WORK TO COMPLETE :: From the line below that contains "This screenshot has height=693, width=1568." to the line that contains "Task: Click the chart icon in Umsatz widget", repeat every line exactly, both ends included, and nothing else.

[[ RECORDS SUPPLIED open ]]

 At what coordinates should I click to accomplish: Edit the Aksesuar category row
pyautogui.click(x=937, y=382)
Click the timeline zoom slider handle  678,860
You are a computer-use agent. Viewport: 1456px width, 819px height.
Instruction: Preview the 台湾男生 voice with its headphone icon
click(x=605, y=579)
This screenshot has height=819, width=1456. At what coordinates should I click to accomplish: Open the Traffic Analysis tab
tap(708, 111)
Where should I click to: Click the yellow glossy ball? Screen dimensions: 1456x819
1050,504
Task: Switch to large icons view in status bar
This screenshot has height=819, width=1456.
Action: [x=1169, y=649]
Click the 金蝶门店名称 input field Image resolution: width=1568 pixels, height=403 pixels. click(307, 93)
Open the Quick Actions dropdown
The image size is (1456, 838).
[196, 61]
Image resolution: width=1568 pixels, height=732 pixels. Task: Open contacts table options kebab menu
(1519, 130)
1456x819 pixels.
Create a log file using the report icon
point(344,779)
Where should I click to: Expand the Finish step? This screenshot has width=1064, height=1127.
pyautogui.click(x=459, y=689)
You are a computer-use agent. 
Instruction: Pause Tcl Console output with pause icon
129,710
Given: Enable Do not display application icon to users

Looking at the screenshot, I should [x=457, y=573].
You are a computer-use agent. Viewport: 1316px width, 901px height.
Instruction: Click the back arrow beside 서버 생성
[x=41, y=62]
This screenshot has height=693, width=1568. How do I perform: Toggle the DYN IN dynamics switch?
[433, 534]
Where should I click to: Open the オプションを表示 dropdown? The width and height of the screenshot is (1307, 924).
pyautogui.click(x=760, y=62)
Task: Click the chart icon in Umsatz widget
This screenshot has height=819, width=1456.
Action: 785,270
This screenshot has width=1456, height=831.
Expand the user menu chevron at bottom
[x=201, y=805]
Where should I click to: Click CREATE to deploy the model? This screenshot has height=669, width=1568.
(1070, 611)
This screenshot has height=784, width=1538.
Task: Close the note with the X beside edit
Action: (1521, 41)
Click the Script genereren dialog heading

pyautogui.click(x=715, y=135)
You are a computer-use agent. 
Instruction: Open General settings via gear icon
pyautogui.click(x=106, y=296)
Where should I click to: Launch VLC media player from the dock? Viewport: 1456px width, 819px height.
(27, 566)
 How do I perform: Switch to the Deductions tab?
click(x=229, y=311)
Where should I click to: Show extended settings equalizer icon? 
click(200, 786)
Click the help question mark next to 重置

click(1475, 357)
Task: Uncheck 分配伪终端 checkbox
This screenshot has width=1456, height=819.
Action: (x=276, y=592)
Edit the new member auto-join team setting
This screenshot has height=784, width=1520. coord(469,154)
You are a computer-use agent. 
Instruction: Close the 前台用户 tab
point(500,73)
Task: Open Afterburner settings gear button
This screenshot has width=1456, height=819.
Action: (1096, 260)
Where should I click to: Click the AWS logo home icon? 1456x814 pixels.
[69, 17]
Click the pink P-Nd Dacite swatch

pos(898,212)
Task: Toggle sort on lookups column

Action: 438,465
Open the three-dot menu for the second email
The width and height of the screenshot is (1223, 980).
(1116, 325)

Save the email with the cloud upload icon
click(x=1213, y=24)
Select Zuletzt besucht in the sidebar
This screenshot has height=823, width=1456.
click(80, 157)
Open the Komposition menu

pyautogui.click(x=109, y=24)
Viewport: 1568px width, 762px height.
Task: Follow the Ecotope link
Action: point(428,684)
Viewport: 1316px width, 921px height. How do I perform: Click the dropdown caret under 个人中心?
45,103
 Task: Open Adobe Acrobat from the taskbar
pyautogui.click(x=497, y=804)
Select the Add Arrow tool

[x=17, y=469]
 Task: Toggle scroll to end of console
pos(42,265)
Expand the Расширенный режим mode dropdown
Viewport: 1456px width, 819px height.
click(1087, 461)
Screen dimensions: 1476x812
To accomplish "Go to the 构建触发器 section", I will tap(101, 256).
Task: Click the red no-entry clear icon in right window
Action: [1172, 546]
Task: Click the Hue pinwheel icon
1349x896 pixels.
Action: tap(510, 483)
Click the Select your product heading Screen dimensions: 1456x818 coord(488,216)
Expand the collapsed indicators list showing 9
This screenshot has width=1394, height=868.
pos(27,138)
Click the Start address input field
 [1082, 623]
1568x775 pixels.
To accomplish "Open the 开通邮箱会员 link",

[[ RECORDS SUPPLIED closed ]]

THE COMPLETED TASK ::
This screenshot has height=693, width=1568. How do I perform: Toggle the DYN IN dynamics switch?
[433, 534]
Where should I click to: Open the オプションを表示 dropdown? The width and height of the screenshot is (1307, 924).
pyautogui.click(x=760, y=62)
Task: Click the chart icon in Umsatz widget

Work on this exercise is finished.